A New Wilderness

Artist’s Statement for A New Wilderness

Construction in Vancouver of facilities for the 2010 Olympic Games created such disruption that many nearby small businesses were forced into closure or bankruptcy. Of those who managed to stay open some lost tens of thousands of dollars, one lost millions. For the owners of these businesses the Olympics were as destructive as an earthquake.

The pictures in this exhibition are not their story but part of a record illustrating the cause of their despair; an example of how we destroy our environment temporarily to improve it.

In big cities such as Vancouver change never stops. construction continues endlessly, moving from neighbourhood to neighbourhood. The Olympic Games increased the normal turmoil into a frenzy. This is the modern urban landscape, a new wilderness completely different from what we think of to be Canadian. It remains largely undocumented in photographs.

Modern Landscape

The photographs in this show are part of my modern landscape series, inspired by a belief that the ordinary must be photographed because when it’s gone we will realize this was the most interesting and important of all that surrounded us. The pictures are records of what we pass by every day without interest or thought, showing this is what we do, this is where we have been, and like a map indicate in some way as to the direction we are heading. The content of the pictures are in the spirit of Eugene Atget, Walker Evans and the almost forgotten Ernst Haas.
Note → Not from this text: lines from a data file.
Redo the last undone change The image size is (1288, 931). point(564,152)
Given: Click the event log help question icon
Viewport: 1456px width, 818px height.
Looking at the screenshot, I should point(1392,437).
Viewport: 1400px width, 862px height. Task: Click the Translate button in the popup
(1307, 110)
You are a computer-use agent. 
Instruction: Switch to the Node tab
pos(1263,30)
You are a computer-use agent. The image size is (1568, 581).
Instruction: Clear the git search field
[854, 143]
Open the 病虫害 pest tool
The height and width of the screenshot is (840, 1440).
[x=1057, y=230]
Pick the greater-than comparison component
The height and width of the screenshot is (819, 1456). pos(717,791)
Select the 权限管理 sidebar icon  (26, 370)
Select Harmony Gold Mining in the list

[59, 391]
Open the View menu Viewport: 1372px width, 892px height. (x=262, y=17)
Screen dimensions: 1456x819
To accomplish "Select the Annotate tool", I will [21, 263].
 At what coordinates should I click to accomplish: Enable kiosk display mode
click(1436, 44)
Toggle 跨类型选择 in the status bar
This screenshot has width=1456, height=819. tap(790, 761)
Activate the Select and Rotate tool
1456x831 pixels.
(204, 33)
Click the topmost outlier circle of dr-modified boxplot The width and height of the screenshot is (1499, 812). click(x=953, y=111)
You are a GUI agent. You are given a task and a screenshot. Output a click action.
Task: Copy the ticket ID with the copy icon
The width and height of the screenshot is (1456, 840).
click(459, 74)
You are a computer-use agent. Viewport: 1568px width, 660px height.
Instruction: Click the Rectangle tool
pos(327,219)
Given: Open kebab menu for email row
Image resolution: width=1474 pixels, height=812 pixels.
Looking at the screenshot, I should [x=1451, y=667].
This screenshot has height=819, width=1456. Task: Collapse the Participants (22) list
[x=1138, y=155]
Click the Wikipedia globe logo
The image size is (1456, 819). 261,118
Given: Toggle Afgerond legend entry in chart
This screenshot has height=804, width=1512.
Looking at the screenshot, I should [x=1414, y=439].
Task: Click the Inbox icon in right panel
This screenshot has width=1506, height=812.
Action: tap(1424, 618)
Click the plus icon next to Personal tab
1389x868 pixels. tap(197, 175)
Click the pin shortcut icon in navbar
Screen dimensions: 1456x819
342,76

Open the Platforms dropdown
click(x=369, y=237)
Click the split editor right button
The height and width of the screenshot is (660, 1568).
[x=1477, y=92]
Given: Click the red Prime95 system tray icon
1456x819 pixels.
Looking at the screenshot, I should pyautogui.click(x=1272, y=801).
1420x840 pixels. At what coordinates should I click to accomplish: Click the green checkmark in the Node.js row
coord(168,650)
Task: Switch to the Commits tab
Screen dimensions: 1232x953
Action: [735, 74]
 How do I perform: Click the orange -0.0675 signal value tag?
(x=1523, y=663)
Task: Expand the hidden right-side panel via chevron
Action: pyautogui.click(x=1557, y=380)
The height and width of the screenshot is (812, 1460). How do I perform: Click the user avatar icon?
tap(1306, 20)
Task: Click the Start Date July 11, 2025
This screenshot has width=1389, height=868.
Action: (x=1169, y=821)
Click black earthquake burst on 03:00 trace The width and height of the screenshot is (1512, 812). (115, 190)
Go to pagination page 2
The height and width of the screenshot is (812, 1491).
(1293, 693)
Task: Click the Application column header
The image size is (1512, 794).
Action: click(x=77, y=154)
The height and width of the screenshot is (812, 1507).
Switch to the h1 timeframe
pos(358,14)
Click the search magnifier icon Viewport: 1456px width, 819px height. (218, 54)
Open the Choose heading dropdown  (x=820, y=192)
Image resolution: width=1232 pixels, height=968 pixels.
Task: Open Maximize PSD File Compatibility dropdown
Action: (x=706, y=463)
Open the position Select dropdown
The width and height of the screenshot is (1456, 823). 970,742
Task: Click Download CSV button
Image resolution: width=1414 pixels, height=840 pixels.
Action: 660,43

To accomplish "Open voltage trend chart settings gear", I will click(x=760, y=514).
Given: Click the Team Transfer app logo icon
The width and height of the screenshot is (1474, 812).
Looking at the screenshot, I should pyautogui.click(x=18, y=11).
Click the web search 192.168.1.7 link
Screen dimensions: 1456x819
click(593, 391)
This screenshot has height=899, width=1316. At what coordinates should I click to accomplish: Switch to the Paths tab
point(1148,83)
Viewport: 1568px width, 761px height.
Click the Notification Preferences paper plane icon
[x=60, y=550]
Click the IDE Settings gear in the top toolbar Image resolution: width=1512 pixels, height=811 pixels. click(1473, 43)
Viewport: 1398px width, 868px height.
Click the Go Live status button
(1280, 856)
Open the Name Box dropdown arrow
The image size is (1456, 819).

This approach to photography follows somewhat in the tradition of a George Eastman House show in 1975 called, “New Topographics: Photographs of a Man-Altered Landscape”. The photographers in this exhibition rejected the notion of landscape as beauty, isolated from its context. It was an attempt to make photographs with a critical viewpoint but without style. They were returning to the photographs taken by Timothy O’Sullivan in the American west during the 1870’s and rejecting the poetry or drama of Edward Weston and Ansel Adams.

If I differ slightly in my approach it’s that I’m not trying to be critical or judgemental, just making an attempt to have people stop and look around them and take note of where they live and how it’s changing.